Described by the Japanese video game innovators as a range of “interactive build-and-play experiences” Nintendo Labo is the first major add-on to the Switch console, whose modular design allows it to be played on the TV or used as a handheld. You couldn’t even really call Labo a video game – it’s more a set of flat-pack cardboard toys that use the Switch’s components to power them.
“With each Nintendo Labo kit, kids can transform modular sheets of cardboard – specially designed to interact with the Nintendo Switch console and Joy-Con controllers — into creations called Toy-Con,” Nintendo says. “As you build, you will have fun discovering how the technology works, and might even invent new ways to play with each Toy-Con!”
Obviously the Robot Kit – which lets you dress up as a robot and smash your way through a destructible environment – is cool, but the most impressive of all the Toy-Cons is the miniature cardboard piano. You have to construct the whole thing by folding up cardboard pieces, including the keys. Then you slot the Joy-Cons in the side, and the screen generates the sound when you press the keys.
What’s even cooler is how it works.
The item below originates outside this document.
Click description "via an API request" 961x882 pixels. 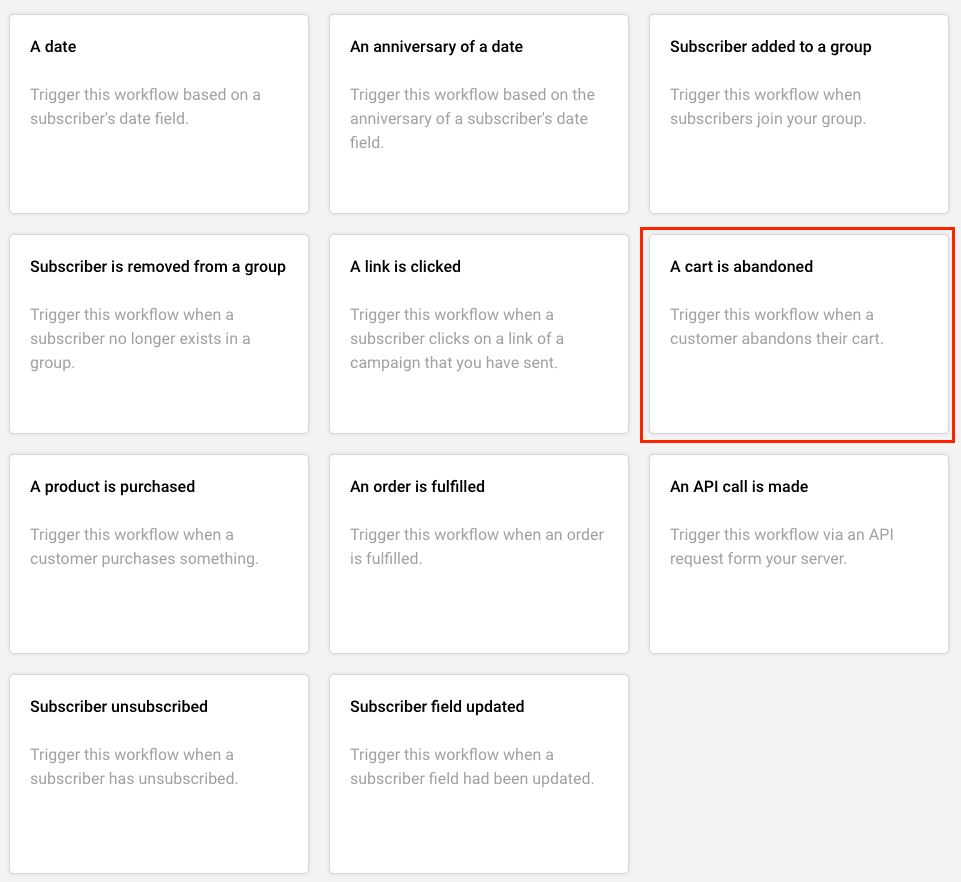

According to The Verge, the Joy-Con’s infra-red camera can see the keys and detect which ones are being pressed. This information is relayed back to the Switch screen, which mirrors the keys being played. It even comes with separate knobs that can modify the sound, which we hope means that it’ll function more like a synth than a piano.
The Switch has upended what people expect from a video games console, and now it looks as if Labo is going to be instrumental in getting kids (and grown-ups) into making music as well. So, while we’re eager to get our hands on Moog’s DFAM, Korg’s Prologue and whatever else gets announced ahead of NAMM this month, Nintendo’s cardboard piano has the potential to be bigger than all of them.
Nintendo Labo launches on April 20 in two versions. The $69.99 Variety Kit includes all you need to make a piano, RC car, fishing rod, house and motorbike, while the Robot Kit costs $79.99.